The recent few years have witnessed the widespread application of statistics and machine learning to derive actionable insights and business value out of data in almost all industrial sectors. Hence, it is becoming imperative for business analysts and software professionals to be able to tackle different types of datasets. Often, the data is a time series in the form of a sequence of quantitative observations about a system or process and made at successive points in time. Commonly, the points in time are equally spaced. Examples of time series data include gross domestic product, sales volumes, stock prices, weather attributes when recorded over a time spread of several years, months, days, hours, and so on. The frequency of observation depends on the nature of the variable and its applications. For example, gross domestic product, which is used for measuring annual economic progress of a country, is publicly reported every year. Sales volumes are published monthly, quarterly or biyearly, though figures over longer duration of time might have been generated by aggregating more granular data such as daily or weekly sales. Information about stock prices and weather attributes are available at every second. On the other extreme, there are several physical processes which generate time series data at fraction of a second.

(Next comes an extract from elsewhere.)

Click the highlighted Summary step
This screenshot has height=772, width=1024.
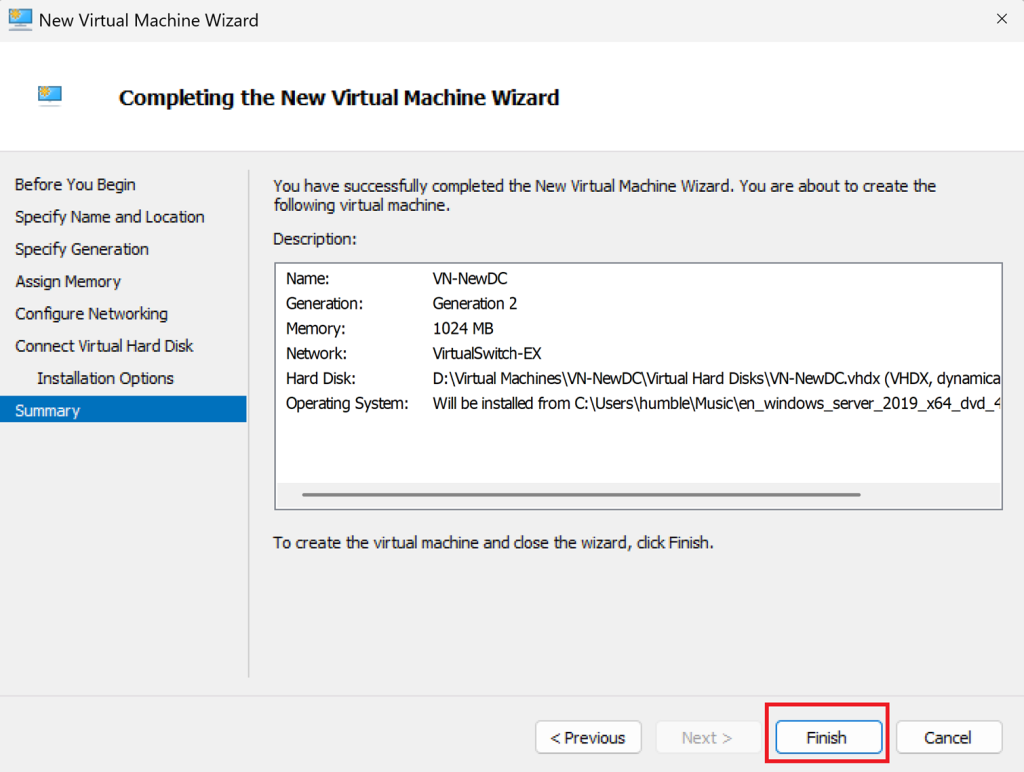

Successful utilization of time series data would lead to monitoring the health of the system over time. For example, the performance of a company is tracked from its quarterly profit margins. Time series analysis aims to utilize such data for several purposes that can be broadly categorized as:
- To understand and interpret the underlying forces that produce the observed state of a system or process over time
- To forecast the future state of the system or process in terms of observable characteristics
To achieve the aforementioned objectives, time series analysis applies different statistical methods to explore and model the internal structures of the time series data such as trends, seasonal fluctuations, cyclical behavior, and irregular changes. Several mathematical techniques and programming tools exist to effectively design computer programs that can explore, visualize, and model patterns in time series data.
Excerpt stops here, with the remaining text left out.